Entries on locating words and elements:

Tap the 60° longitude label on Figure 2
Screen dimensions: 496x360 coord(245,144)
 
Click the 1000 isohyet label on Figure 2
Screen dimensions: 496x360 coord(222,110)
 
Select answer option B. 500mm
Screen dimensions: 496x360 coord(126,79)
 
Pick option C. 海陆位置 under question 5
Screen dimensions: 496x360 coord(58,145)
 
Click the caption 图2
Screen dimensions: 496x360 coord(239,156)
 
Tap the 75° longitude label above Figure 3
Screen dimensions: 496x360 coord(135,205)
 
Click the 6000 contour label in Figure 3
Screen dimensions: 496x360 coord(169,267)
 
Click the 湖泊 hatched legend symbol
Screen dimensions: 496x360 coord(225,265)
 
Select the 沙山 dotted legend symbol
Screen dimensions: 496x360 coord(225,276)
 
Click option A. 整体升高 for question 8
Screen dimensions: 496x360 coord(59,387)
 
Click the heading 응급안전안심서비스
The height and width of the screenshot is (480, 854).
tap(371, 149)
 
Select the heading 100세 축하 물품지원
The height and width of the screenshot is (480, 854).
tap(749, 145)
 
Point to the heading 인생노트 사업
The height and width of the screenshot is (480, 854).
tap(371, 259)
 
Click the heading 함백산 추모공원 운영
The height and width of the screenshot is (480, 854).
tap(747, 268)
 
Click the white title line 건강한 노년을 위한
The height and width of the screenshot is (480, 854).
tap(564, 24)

--

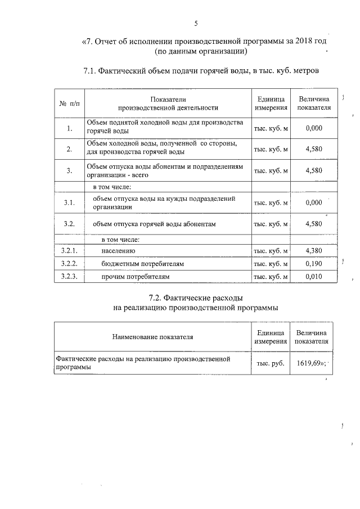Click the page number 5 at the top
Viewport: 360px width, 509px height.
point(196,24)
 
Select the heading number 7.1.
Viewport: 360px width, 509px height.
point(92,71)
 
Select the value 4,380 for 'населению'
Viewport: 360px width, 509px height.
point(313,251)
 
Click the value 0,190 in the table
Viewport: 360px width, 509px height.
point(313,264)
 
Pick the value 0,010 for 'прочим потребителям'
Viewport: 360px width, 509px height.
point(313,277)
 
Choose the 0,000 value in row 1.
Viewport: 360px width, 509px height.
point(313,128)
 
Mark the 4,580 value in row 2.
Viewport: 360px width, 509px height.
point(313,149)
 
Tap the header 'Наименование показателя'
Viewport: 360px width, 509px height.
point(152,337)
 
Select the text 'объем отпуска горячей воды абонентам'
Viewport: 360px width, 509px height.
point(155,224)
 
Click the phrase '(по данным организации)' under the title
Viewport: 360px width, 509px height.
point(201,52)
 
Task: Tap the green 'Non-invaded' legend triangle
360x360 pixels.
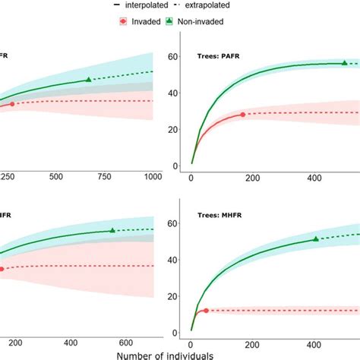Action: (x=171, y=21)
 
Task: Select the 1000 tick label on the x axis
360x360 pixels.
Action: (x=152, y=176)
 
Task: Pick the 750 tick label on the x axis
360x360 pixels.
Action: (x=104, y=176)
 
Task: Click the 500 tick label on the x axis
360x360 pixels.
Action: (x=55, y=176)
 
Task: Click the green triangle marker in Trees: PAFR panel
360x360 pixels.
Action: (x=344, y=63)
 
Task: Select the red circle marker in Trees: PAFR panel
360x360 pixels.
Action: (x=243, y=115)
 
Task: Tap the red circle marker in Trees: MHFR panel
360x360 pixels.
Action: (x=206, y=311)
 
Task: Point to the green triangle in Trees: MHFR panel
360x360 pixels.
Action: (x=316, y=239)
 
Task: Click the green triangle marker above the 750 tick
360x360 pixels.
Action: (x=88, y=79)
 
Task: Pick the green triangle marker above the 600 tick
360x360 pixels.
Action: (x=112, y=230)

> To do
Can you print the lines of the listing verbatim, starting at the line with "Mark the 4,580 value in row 2." and ending at the line with "Action: (x=171, y=21)", with both of those lines included? Leave the pictures out.

> Answer below
Mark the 4,580 value in row 2.
Viewport: 360px width, 509px height.
point(313,149)
 
Tap the header 'Наименование показателя'
Viewport: 360px width, 509px height.
point(152,337)
 
Select the text 'объем отпуска горячей воды абонентам'
Viewport: 360px width, 509px height.
point(155,224)
 
Click the phrase '(по данным организации)' under the title
Viewport: 360px width, 509px height.
point(201,52)
 
Task: Tap the green 'Non-invaded' legend triangle
360x360 pixels.
Action: (x=171, y=21)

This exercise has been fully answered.